To improve your lower body strength and explosiveness, include squats and jump squats into your training regimen. During squat, make sure that you engage the glutes by sticking it out behind you (like there is a chair far back and you want to sit on it) and keeping your lower back neutral or slightly arched. Always keep your chest up, imagining a wire connected from the sky to your chest in any stage of the movement. During jumping squats, lower your glutes as low as your body’s flexibility allows (ultimately, you want get really deep without any strains or aches) and with a powerful muscle contraction explode and jump as high as possible. Land smoothly and slow down the movement with your leg muscles rather than “stomp” hard on the surface. You want to feel and sound like a big quiet cat.
Jump squats variations:
- Jumping forward, aka “froggie” jumps.
- Jumping from side to side with both feet together (like a downhill skier).
- Jump high up, open the legs at the peak, and close them before you land on the ground again.
- Jump high up and rotate 180 degrees at the peak.
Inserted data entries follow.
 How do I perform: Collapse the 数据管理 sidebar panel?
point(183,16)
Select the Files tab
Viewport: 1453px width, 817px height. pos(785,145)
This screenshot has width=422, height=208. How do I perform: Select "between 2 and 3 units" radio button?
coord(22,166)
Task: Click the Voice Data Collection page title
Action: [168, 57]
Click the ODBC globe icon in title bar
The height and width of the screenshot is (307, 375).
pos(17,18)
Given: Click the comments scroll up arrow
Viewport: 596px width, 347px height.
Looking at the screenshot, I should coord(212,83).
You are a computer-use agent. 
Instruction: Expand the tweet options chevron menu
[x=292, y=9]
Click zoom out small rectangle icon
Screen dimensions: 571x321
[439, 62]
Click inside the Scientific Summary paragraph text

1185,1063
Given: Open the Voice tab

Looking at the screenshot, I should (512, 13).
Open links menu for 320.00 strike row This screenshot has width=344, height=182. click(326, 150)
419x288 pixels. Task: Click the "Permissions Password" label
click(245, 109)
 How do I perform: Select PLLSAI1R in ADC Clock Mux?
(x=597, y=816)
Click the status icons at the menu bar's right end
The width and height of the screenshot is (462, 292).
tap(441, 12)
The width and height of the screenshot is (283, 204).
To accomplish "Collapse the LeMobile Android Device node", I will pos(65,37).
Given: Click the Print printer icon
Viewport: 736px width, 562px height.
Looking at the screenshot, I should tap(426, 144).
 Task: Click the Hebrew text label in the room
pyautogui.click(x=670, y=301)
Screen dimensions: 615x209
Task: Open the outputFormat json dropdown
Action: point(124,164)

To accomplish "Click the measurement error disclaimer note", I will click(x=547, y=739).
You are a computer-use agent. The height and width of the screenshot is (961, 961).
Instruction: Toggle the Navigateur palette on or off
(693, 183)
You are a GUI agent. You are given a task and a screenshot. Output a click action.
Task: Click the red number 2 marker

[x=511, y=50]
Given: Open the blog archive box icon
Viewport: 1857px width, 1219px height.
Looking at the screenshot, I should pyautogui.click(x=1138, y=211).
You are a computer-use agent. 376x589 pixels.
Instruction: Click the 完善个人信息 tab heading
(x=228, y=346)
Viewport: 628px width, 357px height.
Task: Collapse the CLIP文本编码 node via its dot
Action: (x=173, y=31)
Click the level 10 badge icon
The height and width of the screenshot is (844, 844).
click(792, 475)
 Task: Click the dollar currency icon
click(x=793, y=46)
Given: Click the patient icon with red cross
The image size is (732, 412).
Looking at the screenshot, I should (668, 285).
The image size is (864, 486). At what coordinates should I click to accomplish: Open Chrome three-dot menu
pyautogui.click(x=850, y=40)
Land smoothly. Rotate opposite direction the next jump so you don’t get dizzy.
- Jump high up and forward while rotating 180 degrees. Be careful with the landing.
- Jump up on the bench or box. Land smoothly. You can step down, or if you feel are well conditioned, you can jump down as well.
- Split squat jump — one leg is forward, one is back. The landing looks like a lunge position. Explode into the air off both legs, switch them in the air before you land.
- Split squat jump from side to side.
Perform 30-40 seconds of each jump exercise. As you get fitter and stronger, work yourself up to 1 minute. Repeat for 2 to 3 sets for each exercise. As a variation, you can do each exercise just once, and then repeat the entire circle 2 to 3 times.